The song, which boasts an atypical form (and arguably no chorus), opens with Buckley's rubato slide guitar chords.

Grøndahl enters with a minor-3rd motif line written by Buckley before adding his own sub-hook when the drums enter. “I was thinking of rub-a-dub, reggae-style bass and adding motion to the back of the bar.”

For the first verse, Grøndahl scales things back. “I wanted to play simply, in contrast to the intro and to support the lyrics.”

The second verse flips the chord sequence a bit and comes in four measures shorter. This leads to a Zeppelin-esque instrumental interlude that finds Buckley and Grøndahl introducing bluesier b3rds and dominant 7ths, plus ear-grabbing b6th intervals against the D pedal.

“By this point, I felt I was speaking the song's language and could stretch out.
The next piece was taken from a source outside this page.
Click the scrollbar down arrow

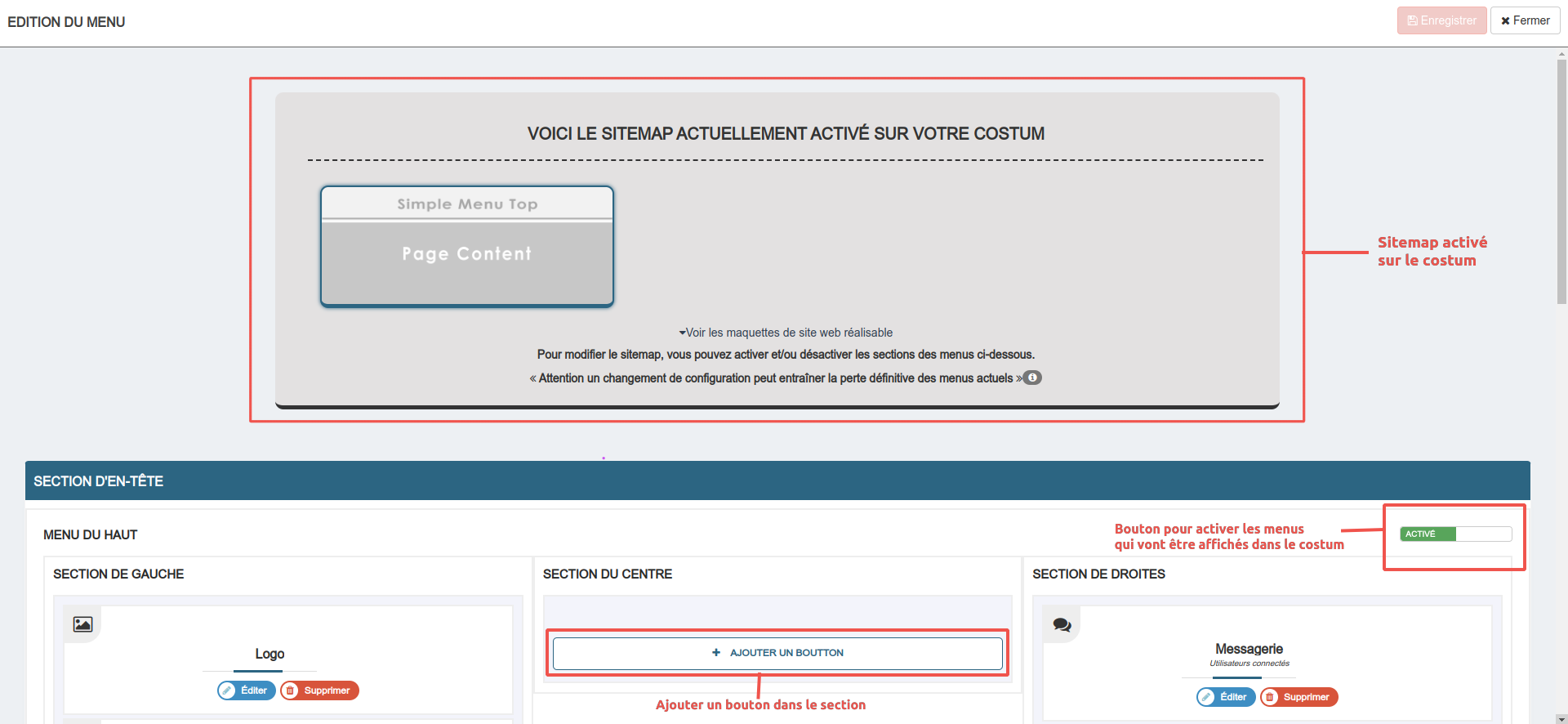coord(1561,719)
Playing off the open D with the notes on the G string and the hammer-ons on the A string just happened.”

At 02:04 Buckley restates the last eight bars of the intro to set up the Karl Berger-arranged string interlude, at 02:26. Here, Grøndahl changes from his rub-a-dub pattern to a pentatonic pattern. “I was channeling the way Tina Weymouth uses the 5th and the 6th to rock out."

(Image credit: Getty Images)

The bridge features wordless vocals and strings, for which Grøndahl stays basic and within the chords, in anticipation of the energy swell at 03:05. It ends with ear candy via the unexpected Am7 chord and Grøndahl's non-root tones at 03:27 and 03:30.
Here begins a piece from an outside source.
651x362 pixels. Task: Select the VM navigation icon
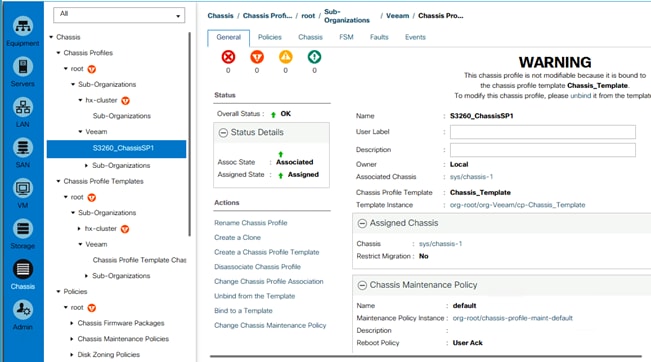click(x=23, y=188)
The cinematic outro at 03:44 incorporates most of the track's previous ingredients. With the strings swirling, Grøndahl alternates his rub-a-dub and Weymouth figures, while Buckley croons an ascending melody. This leads to him improvising in his famous haunting falsetto over the return of the ‘Zeppelin’ interlude at 04:06.

Finally, a D major wind-down at 04:17 culminates in a surprise closing C chord, for which Grøndahl grabs the 3rd, in one last show of creativity.

Following Buckley's passing in 1997, Grøndahl performed with Elliott Smith, Beth Orton, and the Cardigans before moving back to Denmark in 2000.

“Losing Jeff was devastating. To me, he was the most powerful talent of my generation. I knew music was the one thing that could get me through the grief, but at the same time, I felt a sense of guilt – like I was playing to distract myself from properly mourning.

“For Last Goodbye lock in with the drums and tune into the song's flow and dynamics. Playing music is essentially creating tonal drama; you're expressing yourself through your part. Every time we played the song, it was different, and that's how it should be for you, too.”